I'm building an application where I take a request from a user, call a REST API to get back some data, then based on that response, make another HTTP call and so on. Basically, I'm processing a tree of data where each node in the tree requires me to recursively call this API, like this:
A
/ \
B C
/ \ \
D E F
I'm using Akka HTTP with Akka Streams to build the application, so I'm using it's streaming API, like this:
val httpFlow = Http().cachedConnection(host = "localhost")
val flow = GraphDSL.create() { implicit builder =>
import GraphDSL.Implicits._
val merge = b.add(Merge[Data](2))
val bcast = b.add(Broadcast[ResponseData](2))

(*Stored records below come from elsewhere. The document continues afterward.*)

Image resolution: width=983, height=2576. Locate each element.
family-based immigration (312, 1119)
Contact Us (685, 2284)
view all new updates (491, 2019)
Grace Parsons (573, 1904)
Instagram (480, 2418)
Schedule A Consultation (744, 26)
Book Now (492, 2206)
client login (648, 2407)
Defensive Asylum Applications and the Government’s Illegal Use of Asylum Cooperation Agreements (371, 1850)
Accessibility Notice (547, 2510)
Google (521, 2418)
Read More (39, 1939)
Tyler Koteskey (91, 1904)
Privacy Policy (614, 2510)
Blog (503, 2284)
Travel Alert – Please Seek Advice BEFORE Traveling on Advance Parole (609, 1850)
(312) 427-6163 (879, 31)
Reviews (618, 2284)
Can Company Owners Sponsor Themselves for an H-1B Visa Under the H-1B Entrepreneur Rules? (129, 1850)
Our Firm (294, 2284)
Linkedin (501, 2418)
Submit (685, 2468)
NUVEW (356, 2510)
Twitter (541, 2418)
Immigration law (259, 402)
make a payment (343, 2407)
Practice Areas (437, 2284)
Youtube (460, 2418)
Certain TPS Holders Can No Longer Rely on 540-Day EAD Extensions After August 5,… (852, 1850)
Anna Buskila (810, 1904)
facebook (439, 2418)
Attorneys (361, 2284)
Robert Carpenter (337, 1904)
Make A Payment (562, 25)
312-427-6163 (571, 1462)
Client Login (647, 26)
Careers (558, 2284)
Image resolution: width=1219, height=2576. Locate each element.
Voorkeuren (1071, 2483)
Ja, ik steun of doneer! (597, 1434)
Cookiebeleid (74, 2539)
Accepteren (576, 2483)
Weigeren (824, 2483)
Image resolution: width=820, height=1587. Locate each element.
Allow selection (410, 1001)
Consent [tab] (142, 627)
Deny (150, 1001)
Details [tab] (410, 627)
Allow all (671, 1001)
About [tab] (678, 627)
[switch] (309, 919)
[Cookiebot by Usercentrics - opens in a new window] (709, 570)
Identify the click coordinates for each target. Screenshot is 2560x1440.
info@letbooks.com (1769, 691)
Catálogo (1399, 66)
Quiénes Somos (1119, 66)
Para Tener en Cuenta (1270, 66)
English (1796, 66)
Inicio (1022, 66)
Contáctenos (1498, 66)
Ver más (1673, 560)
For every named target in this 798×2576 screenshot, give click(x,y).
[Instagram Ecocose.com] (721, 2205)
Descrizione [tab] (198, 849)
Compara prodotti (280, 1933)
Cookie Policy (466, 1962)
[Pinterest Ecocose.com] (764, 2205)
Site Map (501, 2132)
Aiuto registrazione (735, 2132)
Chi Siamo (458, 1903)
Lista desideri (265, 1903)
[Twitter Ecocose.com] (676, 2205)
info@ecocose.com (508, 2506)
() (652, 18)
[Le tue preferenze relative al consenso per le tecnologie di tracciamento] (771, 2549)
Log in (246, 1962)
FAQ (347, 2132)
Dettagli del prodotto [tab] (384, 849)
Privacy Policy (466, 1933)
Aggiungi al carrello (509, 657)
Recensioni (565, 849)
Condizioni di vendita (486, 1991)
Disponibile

takeUserData ~> merge ~> createRequest ~> httpFlow ~> processResponse ~> bcast
merge <~ extractSubtree <~ bcast
FlowShape(takeUserData.in, bcast.out(1))
}
I understand that the best way to handle recursion in an Akka Streams application is to handle recursion outside of the stream, but since I'm recursively calling the HTTP flow to get each subtree of data, I wanted to make sure that the flow was properly backpressured in case the API becomes overloaded.
The problem is that this stream never completes. If I hook it up to a simple source like this:
val source = Source.single(data)
val sink = Sink.seq[ResponseData]
source.via(flow).runWith(sink)
It prints out that it's processing all the data in the tree and then stops printing anything, just idling forever.
I read the documentation about cycles and the suggestion was to put a MergePreferred
in there, but that didn't seem to help. This question helped, but I don't understand why MergePreferred
wouldn't stop the deadlock, since unlike their example, the elements are removed from the stream at each level of the tree.
Why doesn't MergePreferred
avoid the deadlock, and is there another way of doing this?